Could you repeat the whole listing below exactly as it stands?
Working data Block Start
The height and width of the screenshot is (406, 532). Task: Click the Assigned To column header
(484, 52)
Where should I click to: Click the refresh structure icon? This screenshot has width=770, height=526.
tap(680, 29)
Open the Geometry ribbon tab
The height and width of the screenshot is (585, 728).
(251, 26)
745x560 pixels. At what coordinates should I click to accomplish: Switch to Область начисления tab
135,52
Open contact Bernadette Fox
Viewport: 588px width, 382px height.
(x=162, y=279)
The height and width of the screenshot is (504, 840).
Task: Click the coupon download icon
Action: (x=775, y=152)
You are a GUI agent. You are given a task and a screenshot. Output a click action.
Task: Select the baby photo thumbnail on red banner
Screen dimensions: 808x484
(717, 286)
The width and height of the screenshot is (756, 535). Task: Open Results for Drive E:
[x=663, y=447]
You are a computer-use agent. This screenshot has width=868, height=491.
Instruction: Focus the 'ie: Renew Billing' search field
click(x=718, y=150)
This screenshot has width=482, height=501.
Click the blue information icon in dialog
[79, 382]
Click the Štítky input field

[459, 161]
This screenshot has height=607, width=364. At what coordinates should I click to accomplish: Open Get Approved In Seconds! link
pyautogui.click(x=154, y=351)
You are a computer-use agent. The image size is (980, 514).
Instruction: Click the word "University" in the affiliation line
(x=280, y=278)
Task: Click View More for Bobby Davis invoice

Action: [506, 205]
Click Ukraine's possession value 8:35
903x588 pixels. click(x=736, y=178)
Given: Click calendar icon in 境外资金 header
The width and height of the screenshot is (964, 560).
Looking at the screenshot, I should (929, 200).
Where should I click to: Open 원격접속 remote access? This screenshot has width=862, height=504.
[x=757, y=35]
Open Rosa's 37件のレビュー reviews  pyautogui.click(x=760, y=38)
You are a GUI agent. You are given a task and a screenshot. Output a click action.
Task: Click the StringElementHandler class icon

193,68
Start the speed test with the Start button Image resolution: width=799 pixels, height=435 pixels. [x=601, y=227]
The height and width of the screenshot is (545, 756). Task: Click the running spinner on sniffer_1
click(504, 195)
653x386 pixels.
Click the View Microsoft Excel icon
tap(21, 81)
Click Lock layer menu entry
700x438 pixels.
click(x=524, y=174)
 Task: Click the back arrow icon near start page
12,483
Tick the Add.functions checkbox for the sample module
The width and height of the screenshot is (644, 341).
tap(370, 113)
Working data Block End
Exercise answer:
The height and width of the screenshot is (406, 532). Task: Click the Assigned To column header
(484, 52)
Where should I click to: Click the refresh structure icon? This screenshot has width=770, height=526.
tap(680, 29)
Open the Geometry ribbon tab
The height and width of the screenshot is (585, 728).
(251, 26)
745x560 pixels. At what coordinates should I click to accomplish: Switch to Область начисления tab
135,52
Open contact Bernadette Fox
Viewport: 588px width, 382px height.
(x=162, y=279)
The height and width of the screenshot is (504, 840).
Task: Click the coupon download icon
Action: (x=775, y=152)
You are a GUI agent. You are given a task and a screenshot. Output a click action.
Task: Select the baby photo thumbnail on red banner
Screen dimensions: 808x484
(717, 286)
The width and height of the screenshot is (756, 535). Task: Open Results for Drive E:
[x=663, y=447]
You are a computer-use agent. This screenshot has width=868, height=491.
Instruction: Focus the 'ie: Renew Billing' search field
click(x=718, y=150)
This screenshot has width=482, height=501.
Click the blue information icon in dialog
[79, 382]
Click the Štítky input field

[459, 161]
This screenshot has height=607, width=364. At what coordinates should I click to accomplish: Open Get Approved In Seconds! link
pyautogui.click(x=154, y=351)
You are a computer-use agent. The image size is (980, 514).
Instruction: Click the word "University" in the affiliation line
(x=280, y=278)
Task: Click View More for Bobby Davis invoice

Action: [506, 205]
Click Ukraine's possession value 8:35
903x588 pixels. click(x=736, y=178)
Given: Click calendar icon in 境外资金 header
The width and height of the screenshot is (964, 560).
Looking at the screenshot, I should (929, 200).
Where should I click to: Open 원격접속 remote access? This screenshot has width=862, height=504.
[x=757, y=35]
Open Rosa's 37件のレビュー reviews  pyautogui.click(x=760, y=38)
You are a GUI agent. You are given a task and a screenshot. Output a click action.
Task: Click the StringElementHandler class icon

193,68
Start the speed test with the Start button Image resolution: width=799 pixels, height=435 pixels. [x=601, y=227]
The height and width of the screenshot is (545, 756). Task: Click the running spinner on sniffer_1
click(504, 195)
653x386 pixels.
Click the View Microsoft Excel icon
tap(21, 81)
Click Lock layer menu entry
700x438 pixels.
click(x=524, y=174)
 Task: Click the back arrow icon near start page
12,483
Tick the Add.functions checkbox for the sample module
The width and height of the screenshot is (644, 341).
tap(370, 113)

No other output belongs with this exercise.